The alleged killer is none other than Cohen McKay, her father’s former apprentice. The only friend she’s ever known. The boy she once loved who broke her heart. She must go on a dangerous quest in a world of warring kingdoms, mad kings, and dark magic to find the real killer. But Britta wields more power than she knows. And soon she will learn what has always made her different will make her a daunting and dangerous force.
Ever the Hunted by Erin Summerill, the first in the YA fantasy Clash of Kingdoms series, was a really fun and enjoyable read. Summerill’s writing is both easy and exquisite at the same time. My eyes just glided over the words page after page and somehow, a 392 page book seemed like nothing at all. Ever the Hunted could easily be described as a murder mystery set in a fantasy world. Because of Summerill’s expert handling of the suspense throughout the story and Britta’s – the main character – journey, I found the pace to be just right.

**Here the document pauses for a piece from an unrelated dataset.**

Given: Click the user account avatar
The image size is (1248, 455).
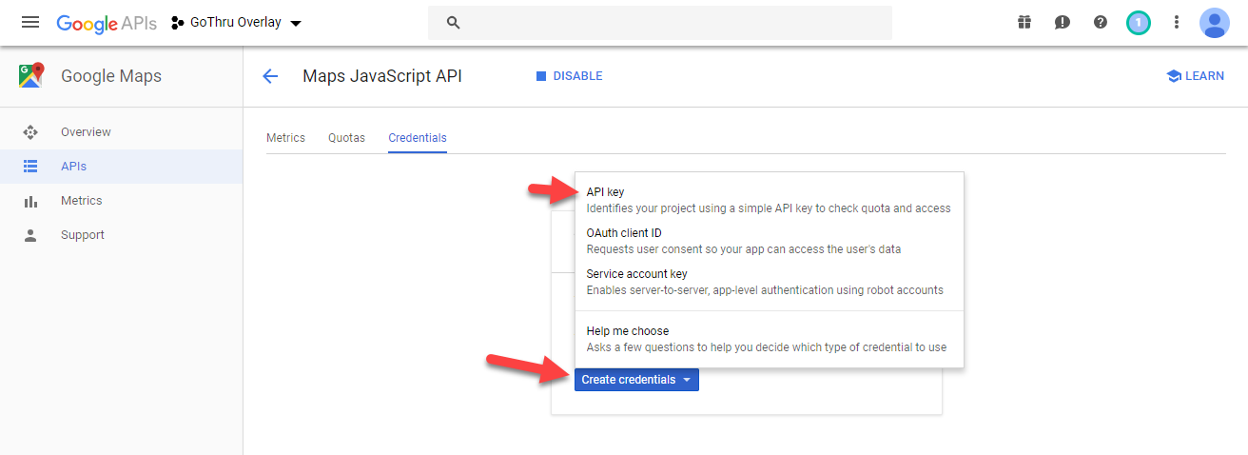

It did not drag once in the whole book, and kept me wanting more and more.
That being said….BOY, WAS THIS BOOK PREDICTABLE!
I think I can safely say that Ever the Hunted does not bring anything new to the table as far as fantasy books go. The world and magic system, although well-developed by the author, did not feel like anything new or original. The same could be said for the characters. They were very well-written but maybe the fact that I could somehow anticipate and almost expect their every action made it hard for me to fully enjoy them or ever get attached to them.
However, this book, if anything, proves clichés are clichés for a reason. Because, after all is said and done, this is the type of book every bookworm has in their bookshelf at some point in their lives. I can’t even bring myself to give this book less than 3.5 stars. Yes, it was predictable, full of the same old tropes we can find in any YA fantasy plot anywhere, but it was also a really nice escape from reality, a pleasant way to spend an afternoon, and perfect for anyone that’s looking for some entertaining, light read.
To anyone out there, looking to venture into the fantasy genre, I’d recommend you start here and ease your way into high fantasy. I know if I had read this a while ago, I’d be going crazy and would’ve probably given it 5 stars.